As one of three winning teams in that competition, Martin’s team received $100,000 to conduct their proposed research, expanding their tests to more clouds to collect a larger set of data.
“Eighty percent of that budget went directly into flight operations,” Martin said, noting that the funding was important because there’s less investment in weather modification programs here in the U.S. than elsewhere.
“In other countries, they highly prioritize cloud seeding and rain enhancement. Indonesia, Thailand, India … China has a huge weather modification program, employing an estimated 35,000 people. In the U.S., there’s only a couple hundred people,” he said.
Each state is responsible for their own program, but in other countries, it’s nationally run.
That’s important, Martin says, because, “It takes a long-term commitment for these programs to work successfully. You can’t wait until a drought because if there are no clouds, there’s nothing we can do.
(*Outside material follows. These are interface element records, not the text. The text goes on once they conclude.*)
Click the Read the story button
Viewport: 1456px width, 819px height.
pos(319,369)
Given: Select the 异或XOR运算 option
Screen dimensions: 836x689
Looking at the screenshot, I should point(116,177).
“The clouds are the moisture reservoir; that’s where the water is. What we need to do is take advantage of the times when we do have clouds to try to get an extra 10, 15, 20% of rainfall so that when we go through droughts, the lakes are built up, the rivers are at good levels, the aquifers are re-charged.”
Martin called the program a good investment, pointing out that as water becomes more scarce, the value of that water is going to increase.
“If you take an acre of land and fill it a foot deep with water, the cost of producing that amount of water with cloud seeding is less than $10. If you compare that to desalination, the cost is 20 times that amount,” he said.
In addition, Martin and his team believe the technology has other applications that may be quite valuable — and they have applied for additional funding to explore those cases.
“Hail causes over a billion dollars of damage to agricultural crops each year,” Martin said. “If we can save those crops that are in the field that we are using precious arable land to plant, we are using fertilizer to grow, we have to spray pesticides to protect from weeds and insects and disease, we have to use water to irrigate, that’s where the reward would be, for that technology.”